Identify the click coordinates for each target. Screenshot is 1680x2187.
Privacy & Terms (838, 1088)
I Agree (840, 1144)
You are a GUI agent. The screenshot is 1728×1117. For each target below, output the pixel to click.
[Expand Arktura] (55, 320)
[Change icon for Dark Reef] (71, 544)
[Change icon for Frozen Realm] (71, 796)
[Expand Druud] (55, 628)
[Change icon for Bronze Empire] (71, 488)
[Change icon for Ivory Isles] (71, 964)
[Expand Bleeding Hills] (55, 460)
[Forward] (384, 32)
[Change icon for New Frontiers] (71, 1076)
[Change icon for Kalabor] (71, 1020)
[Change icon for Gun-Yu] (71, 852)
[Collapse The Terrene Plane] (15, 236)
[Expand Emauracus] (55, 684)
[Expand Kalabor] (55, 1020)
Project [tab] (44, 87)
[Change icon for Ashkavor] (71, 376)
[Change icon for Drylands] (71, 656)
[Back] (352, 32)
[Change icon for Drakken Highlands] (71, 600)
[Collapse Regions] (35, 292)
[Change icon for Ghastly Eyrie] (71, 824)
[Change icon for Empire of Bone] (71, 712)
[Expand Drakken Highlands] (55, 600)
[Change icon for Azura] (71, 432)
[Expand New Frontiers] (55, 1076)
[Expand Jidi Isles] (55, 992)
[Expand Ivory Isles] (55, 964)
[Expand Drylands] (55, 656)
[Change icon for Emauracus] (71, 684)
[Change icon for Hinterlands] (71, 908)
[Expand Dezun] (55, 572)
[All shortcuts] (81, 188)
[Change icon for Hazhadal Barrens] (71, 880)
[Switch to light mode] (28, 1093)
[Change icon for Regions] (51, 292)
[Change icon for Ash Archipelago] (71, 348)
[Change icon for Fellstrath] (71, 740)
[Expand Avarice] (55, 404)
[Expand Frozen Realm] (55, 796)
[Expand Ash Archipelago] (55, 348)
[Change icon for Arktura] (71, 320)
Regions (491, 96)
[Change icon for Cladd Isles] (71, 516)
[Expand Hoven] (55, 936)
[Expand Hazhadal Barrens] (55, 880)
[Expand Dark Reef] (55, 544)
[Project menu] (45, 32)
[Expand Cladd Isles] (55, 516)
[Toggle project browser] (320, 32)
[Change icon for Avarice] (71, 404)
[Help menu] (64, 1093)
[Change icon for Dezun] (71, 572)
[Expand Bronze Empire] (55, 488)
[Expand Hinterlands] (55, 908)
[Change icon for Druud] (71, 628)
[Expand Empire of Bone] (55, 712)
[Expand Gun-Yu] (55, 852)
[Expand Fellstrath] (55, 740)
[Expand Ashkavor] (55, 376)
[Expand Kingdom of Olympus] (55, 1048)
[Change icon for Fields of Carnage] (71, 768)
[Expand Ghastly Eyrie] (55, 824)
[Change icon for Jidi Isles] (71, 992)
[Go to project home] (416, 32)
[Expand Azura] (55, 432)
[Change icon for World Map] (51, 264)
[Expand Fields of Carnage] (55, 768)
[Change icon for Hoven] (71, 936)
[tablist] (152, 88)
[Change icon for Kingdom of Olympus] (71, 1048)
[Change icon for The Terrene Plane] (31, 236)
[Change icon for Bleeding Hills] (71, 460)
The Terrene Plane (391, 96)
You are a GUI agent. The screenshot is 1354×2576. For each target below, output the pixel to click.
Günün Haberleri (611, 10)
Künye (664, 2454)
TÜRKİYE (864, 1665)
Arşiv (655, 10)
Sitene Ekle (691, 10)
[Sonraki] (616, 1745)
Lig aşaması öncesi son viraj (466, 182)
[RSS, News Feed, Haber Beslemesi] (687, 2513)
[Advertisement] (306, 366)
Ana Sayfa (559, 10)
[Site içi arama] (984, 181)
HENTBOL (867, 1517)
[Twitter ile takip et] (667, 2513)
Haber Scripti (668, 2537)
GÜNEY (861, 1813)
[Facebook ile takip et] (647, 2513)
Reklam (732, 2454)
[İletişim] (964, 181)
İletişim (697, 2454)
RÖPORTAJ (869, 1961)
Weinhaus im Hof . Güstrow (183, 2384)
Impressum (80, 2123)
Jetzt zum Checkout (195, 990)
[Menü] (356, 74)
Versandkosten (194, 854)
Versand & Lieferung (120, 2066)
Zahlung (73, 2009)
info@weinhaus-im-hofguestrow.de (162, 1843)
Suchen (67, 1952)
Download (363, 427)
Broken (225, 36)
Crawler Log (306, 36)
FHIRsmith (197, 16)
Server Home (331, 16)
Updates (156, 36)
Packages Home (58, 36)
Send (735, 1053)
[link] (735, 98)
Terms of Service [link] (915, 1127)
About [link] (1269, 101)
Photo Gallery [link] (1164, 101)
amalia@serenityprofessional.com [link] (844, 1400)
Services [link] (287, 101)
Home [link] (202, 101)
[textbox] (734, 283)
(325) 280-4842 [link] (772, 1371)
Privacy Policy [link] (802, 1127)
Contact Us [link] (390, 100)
*****
What you should do:
Without changing a word, write out each entry again.

Answer to the exercise:
Identify the click coordinates for each target. Screenshot is 1680x2187.
Privacy & Terms (838, 1088)
I Agree (840, 1144)
You are a GUI agent. The screenshot is 1728×1117. For each target below, output the pixel to click.
[Expand Arktura] (55, 320)
[Change icon for Dark Reef] (71, 544)
[Change icon for Frozen Realm] (71, 796)
[Expand Druud] (55, 628)
[Change icon for Bronze Empire] (71, 488)
[Change icon for Ivory Isles] (71, 964)
[Expand Bleeding Hills] (55, 460)
[Forward] (384, 32)
[Change icon for New Frontiers] (71, 1076)
[Change icon for Kalabor] (71, 1020)
[Change icon for Gun-Yu] (71, 852)
[Collapse The Terrene Plane] (15, 236)
[Expand Emauracus] (55, 684)
[Expand Kalabor] (55, 1020)
Project [tab] (44, 87)
[Change icon for Ashkavor] (71, 376)
[Change icon for Drylands] (71, 656)
[Back] (352, 32)
[Change icon for Drakken Highlands] (71, 600)
[Collapse Regions] (35, 292)
[Change icon for Ghastly Eyrie] (71, 824)
[Change icon for Empire of Bone] (71, 712)
[Expand Drakken Highlands] (55, 600)
[Change icon for Azura] (71, 432)
[Expand New Frontiers] (55, 1076)
[Expand Jidi Isles] (55, 992)
[Expand Ivory Isles] (55, 964)
[Expand Drylands] (55, 656)
[Change icon for Emauracus] (71, 684)
[Change icon for Hinterlands] (71, 908)
[Expand Dezun] (55, 572)
[All shortcuts] (81, 188)
[Change icon for Hazhadal Barrens] (71, 880)
[Switch to light mode] (28, 1093)
[Change icon for Regions] (51, 292)
[Change icon for Ash Archipelago] (71, 348)
[Change icon for Fellstrath] (71, 740)
[Expand Avarice] (55, 404)
[Expand Frozen Realm] (55, 796)
[Expand Ash Archipelago] (55, 348)
[Change icon for Arktura] (71, 320)
Regions (491, 96)
[Change icon for Cladd Isles] (71, 516)
[Expand Hoven] (55, 936)
[Expand Hazhadal Barrens] (55, 880)
[Expand Dark Reef] (55, 544)
[Project menu] (45, 32)
[Expand Cladd Isles] (55, 516)
[Toggle project browser] (320, 32)
[Change icon for Avarice] (71, 404)
[Help menu] (64, 1093)
[Change icon for Dezun] (71, 572)
[Expand Bronze Empire] (55, 488)
[Expand Hinterlands] (55, 908)
[Change icon for Druud] (71, 628)
[Expand Empire of Bone] (55, 712)
[Expand Gun-Yu] (55, 852)
[Expand Fellstrath] (55, 740)
[Expand Ashkavor] (55, 376)
[Expand Kingdom of Olympus] (55, 1048)
[Change icon for Fields of Carnage] (71, 768)
[Expand Ghastly Eyrie] (55, 824)
[Change icon for Jidi Isles] (71, 992)
[Go to project home] (416, 32)
[Expand Azura] (55, 432)
[Change icon for World Map] (51, 264)
[Expand Fields of Carnage] (55, 768)
[Change icon for Hoven] (71, 936)
[tablist] (152, 88)
[Change icon for Kingdom of Olympus] (71, 1048)
[Change icon for The Terrene Plane] (31, 236)
[Change icon for Bleeding Hills] (71, 460)
The Terrene Plane (391, 96)
You are a GUI agent. The screenshot is 1354×2576. For each target below, output the pixel to click.
Günün Haberleri (611, 10)
Künye (664, 2454)
TÜRKİYE (864, 1665)
Arşiv (655, 10)
Sitene Ekle (691, 10)
[Sonraki] (616, 1745)
Lig aşaması öncesi son viraj (466, 182)
[RSS, News Feed, Haber Beslemesi] (687, 2513)
[Advertisement] (306, 366)
Ana Sayfa (559, 10)
[Site içi arama] (984, 181)
HENTBOL (867, 1517)
[Twitter ile takip et] (667, 2513)
Haber Scripti (668, 2537)
GÜNEY (861, 1813)
[Facebook ile takip et] (647, 2513)
Reklam (732, 2454)
[İletişim] (964, 181)
İletişim (697, 2454)
RÖPORTAJ (869, 1961)
Weinhaus im Hof . Güstrow (183, 2384)
Impressum (80, 2123)
Jetzt zum Checkout (195, 990)
[Menü] (356, 74)
Versandkosten (194, 854)
Versand & Lieferung (120, 2066)
Zahlung (73, 2009)
info@weinhaus-im-hofguestrow.de (162, 1843)
Suchen (67, 1952)
Download (363, 427)
Broken (225, 36)
Crawler Log (306, 36)
FHIRsmith (197, 16)
Server Home (331, 16)
Updates (156, 36)
Packages Home (58, 36)
Send (735, 1053)
[link] (735, 98)
Terms of Service [link] (915, 1127)
About [link] (1269, 101)
Photo Gallery [link] (1164, 101)
amalia@serenityprofessional.com [link] (844, 1400)
Services [link] (287, 101)
Home [link] (202, 101)
[textbox] (734, 283)
(325) 280-4842 [link] (772, 1371)
Privacy Policy [link] (802, 1127)
Contact Us [link] (390, 100)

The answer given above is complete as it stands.